On blame

What I like about that phrase, “I hate the person who invented Mondays,” is that it reveals the absurdity of one of our very human habits. We have a tendency to find some part of our environment to scold — a person or thing — whenever we run into some kind of problem in our lives. Something unpleasant happens unexpectedly, and the emotion of blame arises. We search for a source to our suffering, and fix our dislike on it and align ourselves against it, as if our sheer, bitter ill-will can transmute a part of life we hate into something we like.

~ David Cain from, http://www.raptitude.com/2009/11/blame-is-useless/

It’s important for me to distinguish between cause and blame. Cause—it seems to me—is something I can work at picking apart. It’s unlikely I’d have a full understanding of cause-and-effect in any random situation, (“why exactly did that guy just spill his beer on me,” is pretty complicated after all,) but picking at the threads of the seemingly unknowable knot-that-is-the-cause… That tends to lead me to a more thoughtful view of the world.

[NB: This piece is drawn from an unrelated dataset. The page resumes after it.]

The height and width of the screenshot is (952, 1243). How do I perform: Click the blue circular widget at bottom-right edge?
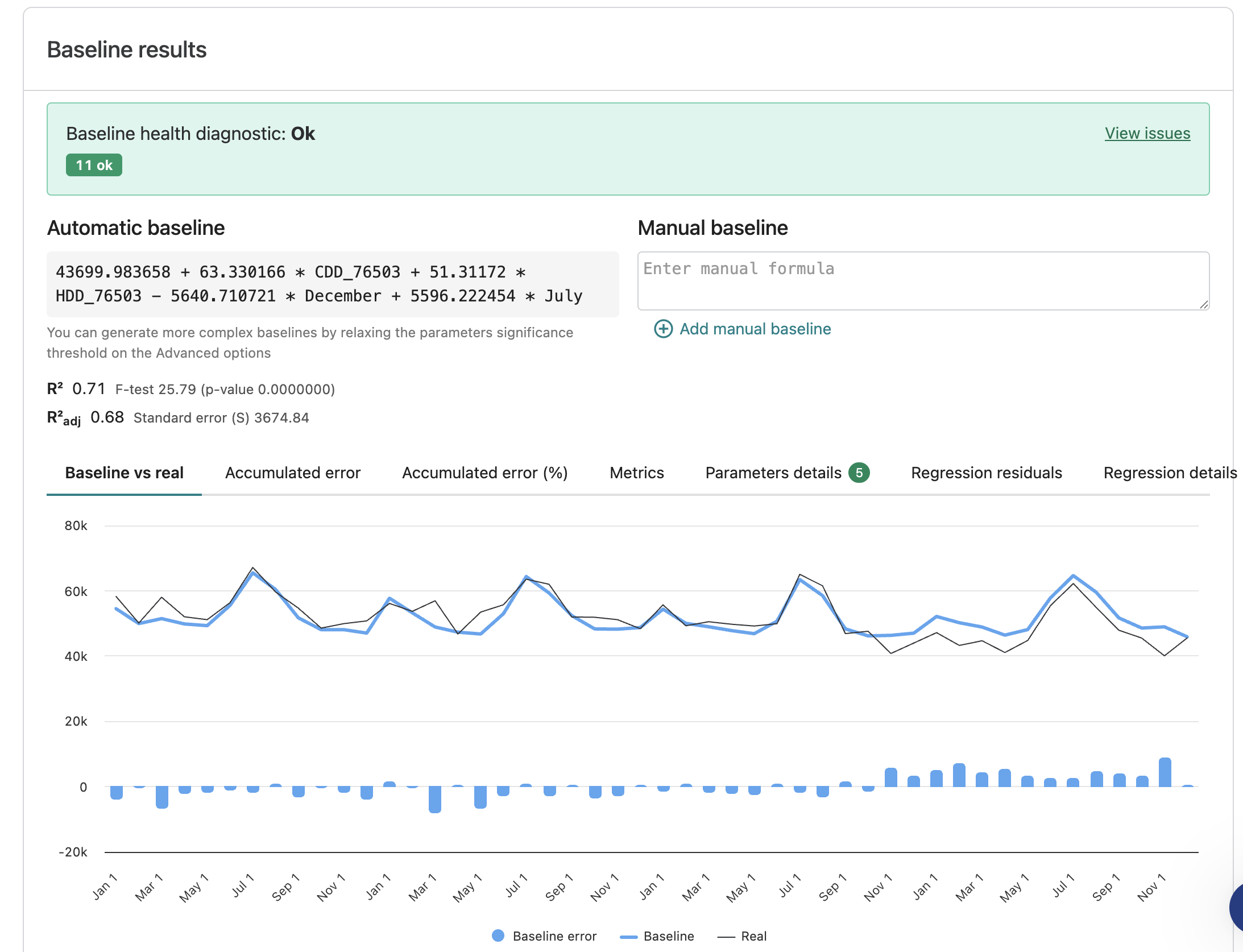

And a more thoughtful view invariably leads me to a more optimistic view of the world.

Here’s a tangential thought as an example: Is it “Western Civilization” that is taking over the world? Or is it “Best Civilization” is taking over, and the areas we label “western” have just gotten to the ideas [all, some, or just one in particular under discussion] first? If I ditch, “who’s to blame,” for the specific changes in civilization which I dislike [think: social media] and instead ask, “what is causing that change?”… well, that changes my view of things significantly.